You can read more about the Ngaio Marsh Award result, including comments from the judges and Dame Ngaio's family, here. As you can imagine, there has been a fair bit of speculation following the announcement, about the potential identity of 'Alix Bosco'. Along with the discussions on Crime Watch earlier this year (read here), you can check out some more speculation (and comments from the authors agent) on Beattie's Book Blog here and here, and other theories or comments here, here and here.
Finalist Vanda Symon has also just published her thoughts on the evening, along with some photos, here. I will do the same shortly. It was fantastic to get a whole group of crime fiction writers and readers together in this way, and hopefully it will be the start of something even bigger down here in Aotearoa. Just wait for 2011.
But now, onto the weekly round-up. Once again there have been some more great crime fiction stories on the Internet this past week - from newspapers, magazines, and several of my fellow bloggers. As usual, I've listed a few that have caught my eye below. Hopefully you will all find an interesting article or post or two linked here, that you enjoy reading.

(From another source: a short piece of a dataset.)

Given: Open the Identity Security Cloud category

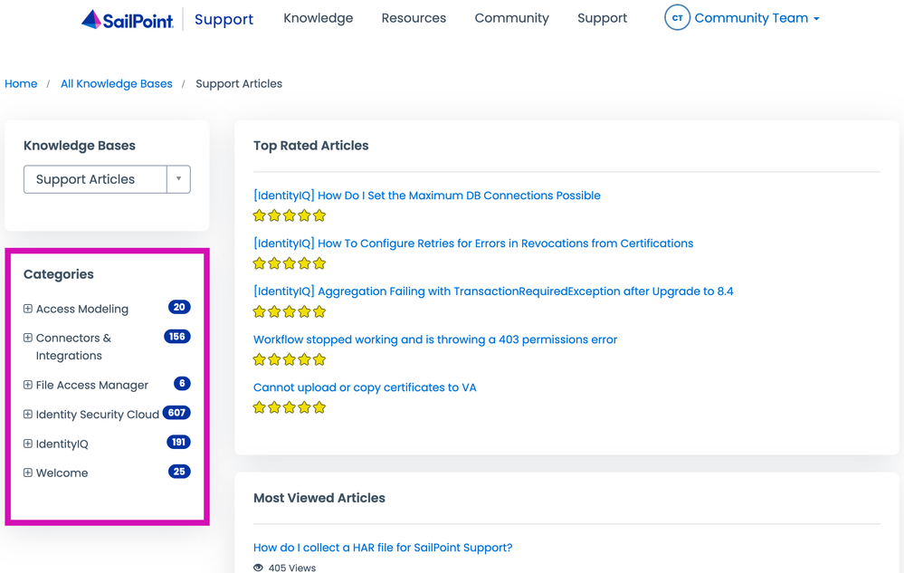Looking at the screenshot, I should (x=97, y=415).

- Andy Martin of The Independent gets up close and personal with the man behind Jack Reacher, in an interesting feature interview ("Adventures of an over-reacher") with #1 bestseller Lee Child, who reinvented himself after being fired from British television.
- A team of reviewers in the Otago Daily Times takes a look at some recent crime fiction releases, including the latest books by Mark Billingham and Val McDermid.
- The Hartford Books Examiner shares a new Q&A with the crime writer credited as kickstarting the 'forensic' sub-genre that is so popular on books and screen now; Patricia Cornwell.
- Opinionated Canadian crime writer R. Scott Bakker speaks freely and doesn't hold back ("literature is dead", "I embrace the conventions of a genre and then I attack it with as much subversive material as I can get away with,” other shots taken at the CanLit scene and various books-related topics) in an interview with Jane Sims of the London Free Press.
- The Los Angeles Times takes a look at the bestselling TV-series inspired 'Castle' books.
- A Massachussetts-based micro-brewery has teamed up with a mystery writer for a unique promotion - a selection of limited edition beer bottles covered in a 12-part detective series label. Each ‘chapter’ of crime fiction is printed on a 22oz bottle of the recently-released India Pale Ale, telling the story of a 1920’s-inspired detective melodrama about a wealthy brewer and his intrigues…full of brewing references and industry puns.
- In a very interesting article, Meghan Casserly of Forbes blog profiles Kate White, editor in chief of Cosmopolitan, the world's biggest-selling women's magazine, who found ways amongst her hectic work and family schedule to also pursue her 'back-pocket dream' to be a mystery writer.
- Joann Alberstat of Canada's Chronicle-Herald reviews books by James Lee Burke, Janet Evanovich, and Val McDermid.
Craig - Thanks, as ever, for this update. It's funny you'd include a mention of Kate White's "back pocket dream." I can empathise with that, as that's the way I started writing mysteries. Pursuing the dream takes an awful lot of hard work, and I give Kate a great deal of credit.
ReplyDeleteCraig,
ReplyDeleteThanks for the listing.
Every decade or so, someone decides that literature is "dead." There's a brief fuss about it, and then everybody goes back to doing what they were doing before the earthshaking pronouncement: writers write, readers read, critics criticize, publishers publish . . .
Scott Bakker ain't the first and he ain't the last.